Navika Kumar, Arnab Goswami and Rahul Shivshankar.
Navika Kumar, Arnab Goswami and Rahul Shivshankar. 
Politics

Toxic Bollywood Versus Arnab Goswami And Times Now: Pot Goes To Court Against Kettle, Chimney

ByR Jagannathan

Most in Bollywood have been party to producing the same kind of rubbish that they now accuse the TV channels of producing.

Bollywood’s toxic mardangi has been reduced to a whimpering mass of crybabies, and one hopes the court shows them the door with the message: physician, heal thyself.

There is surely some delicious irony in Bollywood taking two news channels – Arnab Goswami’s Republic TV and Times Now – to court for something it has itself popularised in its films.

Outside the genre of pure romance, the typical Bollywood hero is one man fighting the corrupt, debased and criminal “system” all by himself. On rare occasions, the hero fights within the law; on most other occasions, the hero (or anti-hero, and the occasional heroine) takes the law into his own hands and goes bang-bang against the villains without caring for gun laws.

The villains could be cardboard quality rapists of a dear sister/mother, a murderer, or criminal gangs or crooked politicians, but the hero usually fights alone – and wins. The typical Bollywood hero makes grandstanding speeches against villains in court scenes, in public spaces and at home, railing against injustice and thirsting for revenge at every opportunity.

Nobody in the media world has made this shop-worn Bollywood script his own better than Arnab Goswami, who is judge, jury and executioner in all his media trials of “public enemies”.

Given the similarities, one would have thought that Bollywood would have made Goswami the hero in its next blockbuster rather than go whining to the Delhi High Court claiming it has been maligned by “irresponsible, derogatory and defamatory remarks”, by Goswami and also Times Now’s two main anchors, Rahul Shivshankar and Navika Kumar.

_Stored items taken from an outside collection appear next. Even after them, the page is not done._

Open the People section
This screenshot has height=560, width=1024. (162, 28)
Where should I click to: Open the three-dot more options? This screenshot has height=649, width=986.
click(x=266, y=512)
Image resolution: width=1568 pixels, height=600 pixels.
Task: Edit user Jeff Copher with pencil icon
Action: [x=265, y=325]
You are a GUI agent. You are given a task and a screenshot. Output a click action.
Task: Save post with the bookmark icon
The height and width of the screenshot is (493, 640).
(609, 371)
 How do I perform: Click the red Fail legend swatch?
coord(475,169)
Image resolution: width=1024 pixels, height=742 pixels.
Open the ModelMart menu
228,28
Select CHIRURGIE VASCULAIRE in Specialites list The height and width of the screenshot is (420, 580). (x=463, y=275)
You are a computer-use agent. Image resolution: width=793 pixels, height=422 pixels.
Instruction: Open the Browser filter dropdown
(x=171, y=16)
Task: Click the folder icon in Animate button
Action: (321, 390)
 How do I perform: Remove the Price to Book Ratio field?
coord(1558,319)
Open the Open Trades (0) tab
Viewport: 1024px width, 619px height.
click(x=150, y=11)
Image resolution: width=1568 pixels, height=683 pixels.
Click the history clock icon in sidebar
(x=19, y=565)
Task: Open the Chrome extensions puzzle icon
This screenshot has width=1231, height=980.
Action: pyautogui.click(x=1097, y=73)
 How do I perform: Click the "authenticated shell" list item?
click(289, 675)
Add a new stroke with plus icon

Isn’t that exactly what Bollywood does, make “irresponsible” films eulogising thugs and mafia dons (no doubt, with a golden heart), generate “derogatory” content where women are objectified (through “item numbers”) and even heroes are allowed to sexually harass them, and make “defamatory” references to Hindu icons and beliefs?

If you disbelieve the last, consider how the blockbuster film Pk (with Aamir Khan as hero) shows Lord Shiva covering under a chair while doing nothing similar with scenes involving Christian and Islamic characters. Or take 3 Idiots, where the hero (again, Aamir) is a Ladakhi Buddhist, whose two friends are Muslim and Hindu. The scenes where both his friends choose to pursue their true callings or underlying passions (photography in the case of the former, and engineering in the case of the latter) end up showing the former’s Muslim parents as large-hearted, but the Hindu friend is seen as discarding his puja and rings and substitutes them with hard work. The idea is to show these Hindu practices as retrograde ideas.

In Main Hoon Na (Shah Rukh Khan), the villain is an improbable Hindu terrorist called Raghavan, and he supposedly wants to stop a Sikh general from the Indian side from merely agreeing to an exchange of civilian prisoners with Pakistan.

In Deewar, the hero (Amitabh Bachchan) is shown being lucky as long as he holds on to his Billa No 786 (a Muslim superstition), his arm band when he was a humble dock worker. But when he loses this billa he loses his life. The hero is shown as unwilling to respect his mother’s faith as a Hindu, and till the end he has nothing to say about his faith. The subtle message: Islam protects, Hinduism does not.

In Amar Akbar Anthony, the last two heroes (Muslim and Christian respectively) are shown as being brought up by a golden-hearted padre and a good Muslim when they found these orphaned children. But the Hindu hero is brought up in a secular home, by a police officer. Nothing about his faith ever figures in the film. Even when the mother of the three brothers regains her sight, it is at a Sai Baba temple. Something removed from mainstream Hinduism.

Coming back to Arnab Goswami and his embrace of Bollywood heroism in his television shows, the script is exactly the same: early identification of the villain, verbal tongue-lashing and prosecution before a jury of guests who occasionally get to speak (or is it squeak?) or nod agreement or disagreement.

So, one can only laugh when one hears that four “Bollywood industry associations and 34 leading producers” have gone to court to restrain the news channels from transgressing the privacy of the industry’s major players. Those seeking to place a silencer on the lips of Goswami, Shivshankar and Navika Kumar include The Producers Guild of India, The Cine & TV Artiste Association, Aamir Khan Productions, Ajay Devgn Films, Anil Kapoor Film and Communication Network, Arbaaz Khan Productions, Ashutosh Gowariker Productions and Dharma Productions (Karan Johar outfit).

Most of them have been party to producing the same kind of c**p that they now accuse the TV channels of producing. Bollywood’s toxic mardangi has been reduced to a whimpering mass of crybabies.

One hopes the court shows them the door with the message: physician, heal thyself.